I was praying last night about where my life was supposed to go - What am I supposed to do God? What is Your will for me? And God answered me, be compassionate. This scared me, but I'm going to try like hell. Thinking about this prayer I started thinking about a story, as I so often do. I have shared this story before and I can only hope that by sharing it again and again, I can bring about this change in myself. The title of this story is:
She is Your hands and feet

“Hello.” When my Grandma says hello, it sounds a lot more like yellow, except the end of the word is curved into this curious sort of hospitality.
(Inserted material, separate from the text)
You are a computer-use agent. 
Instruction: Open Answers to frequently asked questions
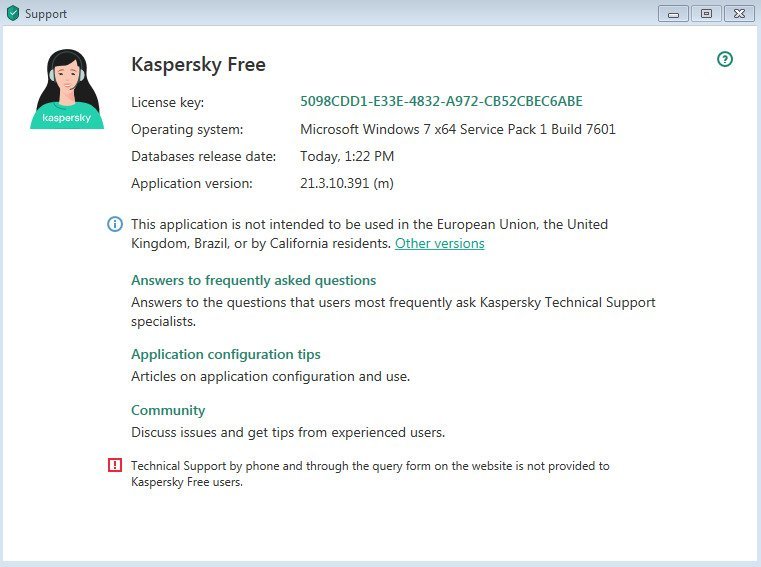click(253, 280)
I had called Grandma that day because I needed her to retell a story, I'd heard it before, but pieces of it had disappeared, and I needed to get it back. See, I think of myself as a storyteller, and I needed this one of hers.
“Grandma?”
“Yeah.” She replied, having no idea which of her thirty-something grandchildren it could be.
“It's me, Joe, I was hoping you could tell me that story about seeing Jesus on your wall.”
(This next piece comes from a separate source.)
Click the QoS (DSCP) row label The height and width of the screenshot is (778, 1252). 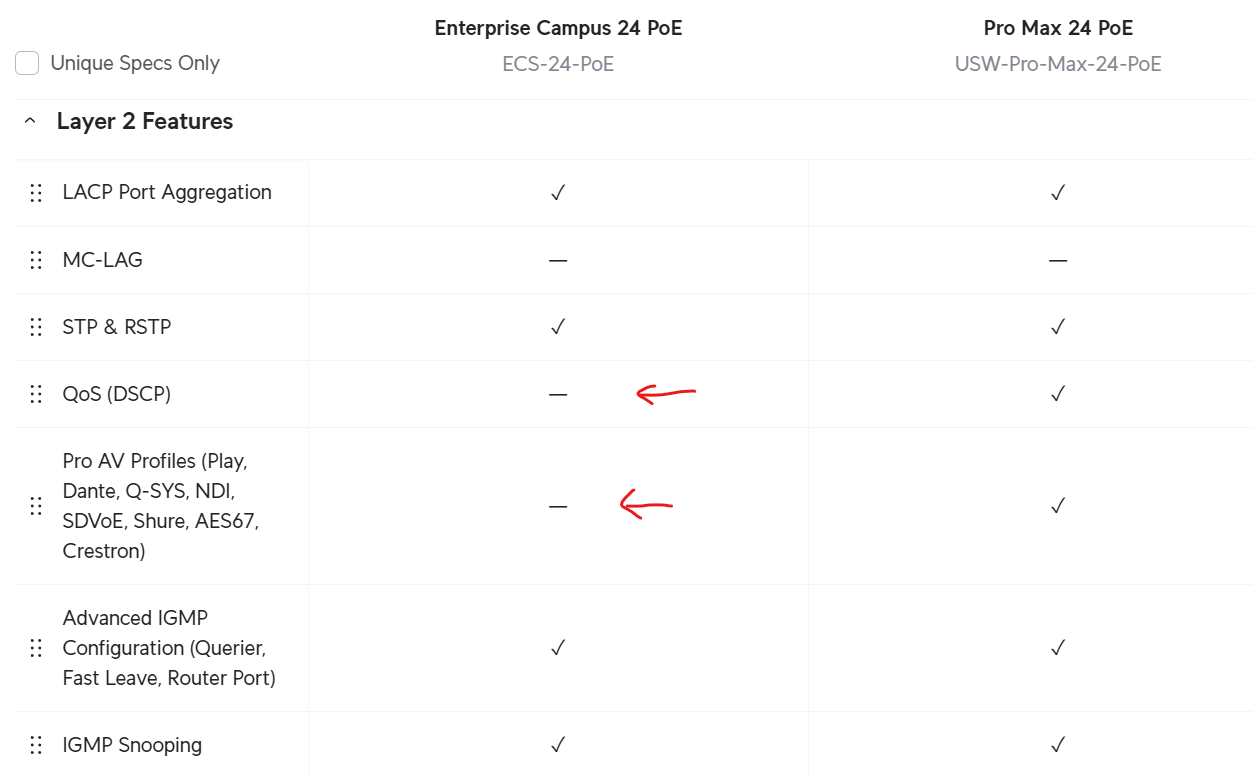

She of course told me she would, but we had to have a 'what are you doing with your life' conversation first. I don't really like that question, or line of questioning, as I don't think I have ever known a good answer. Anyway, after telling her the better parts of my kind-a-sorta plan on what I was going to do with my life, she said she'd tell me the story.
“We were living in Norfolk, Nebraska, and I had just had your Uncle Jim, I had come home from the hospital, no, no wait... it was Rick. Anyway, this house we were living in had one bedroom in it, and a sort of an attic, wasn't 5 feet high. Anyway Jack and I managed to get a couple of cribs up there, we had four babies in the house now. We used the bedroom on the main floor for the new baby. So me and Jack had nowhere to sleep. There was a new basement, it was clean, but unfinished, so we put our double bed there. We put a chair and a lamp so Jack could read. Anyhow I would lay down, and he would read a book and drink a beer - whatever the hell he did. He had some books from college, some catechises kind of stuff. I remember Jack once said, my God, this is getting ridiculous we are living in the basement with the fungus and our babies have bedrooms.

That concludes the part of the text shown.